RECORDS PROVIDED -
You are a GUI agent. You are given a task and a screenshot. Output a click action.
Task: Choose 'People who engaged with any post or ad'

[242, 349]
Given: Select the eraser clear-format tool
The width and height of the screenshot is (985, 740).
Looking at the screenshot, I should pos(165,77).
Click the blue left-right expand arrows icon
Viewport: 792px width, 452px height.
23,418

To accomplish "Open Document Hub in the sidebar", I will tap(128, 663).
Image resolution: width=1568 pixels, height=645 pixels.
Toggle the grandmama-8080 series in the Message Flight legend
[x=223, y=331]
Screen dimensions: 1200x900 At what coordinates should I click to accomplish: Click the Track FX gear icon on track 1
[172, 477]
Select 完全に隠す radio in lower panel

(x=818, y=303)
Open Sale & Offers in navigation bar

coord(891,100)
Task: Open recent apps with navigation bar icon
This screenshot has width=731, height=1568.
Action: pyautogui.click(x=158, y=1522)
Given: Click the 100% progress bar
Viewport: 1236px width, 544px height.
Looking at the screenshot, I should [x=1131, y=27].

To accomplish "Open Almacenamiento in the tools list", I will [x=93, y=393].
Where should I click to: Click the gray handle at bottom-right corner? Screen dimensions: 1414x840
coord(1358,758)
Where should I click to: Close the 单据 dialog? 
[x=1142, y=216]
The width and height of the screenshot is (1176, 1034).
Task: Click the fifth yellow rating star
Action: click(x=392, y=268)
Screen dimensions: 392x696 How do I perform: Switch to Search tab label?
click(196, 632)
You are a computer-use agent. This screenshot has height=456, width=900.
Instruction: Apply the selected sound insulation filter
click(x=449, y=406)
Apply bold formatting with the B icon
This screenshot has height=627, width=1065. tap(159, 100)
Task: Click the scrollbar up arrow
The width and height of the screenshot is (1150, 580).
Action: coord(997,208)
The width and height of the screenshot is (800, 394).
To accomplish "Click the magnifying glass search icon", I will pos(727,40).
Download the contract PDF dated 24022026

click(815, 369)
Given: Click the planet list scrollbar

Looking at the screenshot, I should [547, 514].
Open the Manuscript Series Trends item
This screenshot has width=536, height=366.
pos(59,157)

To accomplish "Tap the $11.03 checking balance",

WHAT YOU NEED TO DO -
Could you write out all the records exactly, please?

THE ANSWER -
You are a GUI agent. You are given a task and a screenshot. Output a click action.
Task: Choose 'People who engaged with any post or ad'

[242, 349]
Given: Select the eraser clear-format tool
The width and height of the screenshot is (985, 740).
Looking at the screenshot, I should pos(165,77).
Click the blue left-right expand arrows icon
Viewport: 792px width, 452px height.
23,418

To accomplish "Open Document Hub in the sidebar", I will tap(128, 663).
Image resolution: width=1568 pixels, height=645 pixels.
Toggle the grandmama-8080 series in the Message Flight legend
[x=223, y=331]
Screen dimensions: 1200x900 At what coordinates should I click to accomplish: Click the Track FX gear icon on track 1
[172, 477]
Select 完全に隠す radio in lower panel

(x=818, y=303)
Open Sale & Offers in navigation bar

coord(891,100)
Task: Open recent apps with navigation bar icon
This screenshot has width=731, height=1568.
Action: pyautogui.click(x=158, y=1522)
Given: Click the 100% progress bar
Viewport: 1236px width, 544px height.
Looking at the screenshot, I should [x=1131, y=27].

To accomplish "Open Almacenamiento in the tools list", I will [x=93, y=393].
Where should I click to: Click the gray handle at bottom-right corner? Screen dimensions: 1414x840
coord(1358,758)
Where should I click to: Close the 单据 dialog? 
[x=1142, y=216]
The width and height of the screenshot is (1176, 1034).
Task: Click the fifth yellow rating star
Action: click(x=392, y=268)
Screen dimensions: 392x696 How do I perform: Switch to Search tab label?
click(196, 632)
You are a computer-use agent. This screenshot has height=456, width=900.
Instruction: Apply the selected sound insulation filter
click(x=449, y=406)
Apply bold formatting with the B icon
This screenshot has height=627, width=1065. tap(159, 100)
Task: Click the scrollbar up arrow
The width and height of the screenshot is (1150, 580).
Action: coord(997,208)
The width and height of the screenshot is (800, 394).
To accomplish "Click the magnifying glass search icon", I will pos(727,40).
Download the contract PDF dated 24022026

click(815, 369)
Given: Click the planet list scrollbar

Looking at the screenshot, I should [547, 514].
Open the Manuscript Series Trends item
This screenshot has width=536, height=366.
pos(59,157)

To accomplish "Tap the $11.03 checking balance",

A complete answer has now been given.